EXERCISE BRIEF
Each line that contains "computer" needs to be copied from the listing.
┌─ AVAILABLE DATA
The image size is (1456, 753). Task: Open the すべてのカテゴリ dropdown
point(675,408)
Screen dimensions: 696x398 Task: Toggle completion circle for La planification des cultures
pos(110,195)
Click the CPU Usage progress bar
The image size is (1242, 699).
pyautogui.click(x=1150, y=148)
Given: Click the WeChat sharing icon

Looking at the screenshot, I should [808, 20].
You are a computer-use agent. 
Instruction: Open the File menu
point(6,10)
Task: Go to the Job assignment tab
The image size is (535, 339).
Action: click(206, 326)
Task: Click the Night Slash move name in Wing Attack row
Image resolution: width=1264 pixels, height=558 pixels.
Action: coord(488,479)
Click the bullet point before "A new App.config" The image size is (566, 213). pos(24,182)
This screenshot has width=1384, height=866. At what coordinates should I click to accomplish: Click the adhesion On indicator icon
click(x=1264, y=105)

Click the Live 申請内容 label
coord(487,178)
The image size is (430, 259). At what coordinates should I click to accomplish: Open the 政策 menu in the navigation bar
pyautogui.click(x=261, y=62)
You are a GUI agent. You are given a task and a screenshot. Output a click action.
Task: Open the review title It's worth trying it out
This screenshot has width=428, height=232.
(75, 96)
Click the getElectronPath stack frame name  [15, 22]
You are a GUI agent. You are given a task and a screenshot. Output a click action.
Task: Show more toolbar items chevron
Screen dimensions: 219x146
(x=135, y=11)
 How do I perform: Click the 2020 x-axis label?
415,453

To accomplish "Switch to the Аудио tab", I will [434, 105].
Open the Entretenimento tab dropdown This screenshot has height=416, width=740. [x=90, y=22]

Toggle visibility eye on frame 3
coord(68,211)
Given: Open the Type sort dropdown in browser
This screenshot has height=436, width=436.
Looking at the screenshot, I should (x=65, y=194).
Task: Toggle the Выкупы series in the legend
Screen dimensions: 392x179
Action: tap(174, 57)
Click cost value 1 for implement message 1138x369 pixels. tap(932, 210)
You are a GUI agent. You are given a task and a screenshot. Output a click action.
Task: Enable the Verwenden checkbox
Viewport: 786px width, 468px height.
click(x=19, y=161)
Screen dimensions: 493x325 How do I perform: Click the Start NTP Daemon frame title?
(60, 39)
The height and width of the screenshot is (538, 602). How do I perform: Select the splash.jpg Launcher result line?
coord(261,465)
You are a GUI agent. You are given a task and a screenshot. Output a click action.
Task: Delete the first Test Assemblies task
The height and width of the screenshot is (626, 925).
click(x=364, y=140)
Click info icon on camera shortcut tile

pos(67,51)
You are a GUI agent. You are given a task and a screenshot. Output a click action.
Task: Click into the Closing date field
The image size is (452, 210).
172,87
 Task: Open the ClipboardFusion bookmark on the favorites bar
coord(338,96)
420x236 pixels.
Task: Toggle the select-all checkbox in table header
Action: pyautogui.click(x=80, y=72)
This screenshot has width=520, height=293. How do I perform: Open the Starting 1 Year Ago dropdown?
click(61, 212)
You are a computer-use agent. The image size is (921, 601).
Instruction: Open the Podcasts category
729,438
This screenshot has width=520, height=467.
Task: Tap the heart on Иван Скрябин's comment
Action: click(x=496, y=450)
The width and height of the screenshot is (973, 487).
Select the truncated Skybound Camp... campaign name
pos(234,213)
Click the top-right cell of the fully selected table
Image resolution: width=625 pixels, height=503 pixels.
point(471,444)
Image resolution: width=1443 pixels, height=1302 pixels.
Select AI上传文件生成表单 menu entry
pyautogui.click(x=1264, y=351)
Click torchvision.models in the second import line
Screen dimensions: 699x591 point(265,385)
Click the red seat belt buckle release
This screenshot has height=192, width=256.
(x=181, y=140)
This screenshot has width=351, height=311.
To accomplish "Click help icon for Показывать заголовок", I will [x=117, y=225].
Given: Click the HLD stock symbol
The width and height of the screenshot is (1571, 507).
└─
EXERCISE OUTPUT
You are a computer-use agent. 
You are a computer-use agent. The image size is (921, 601).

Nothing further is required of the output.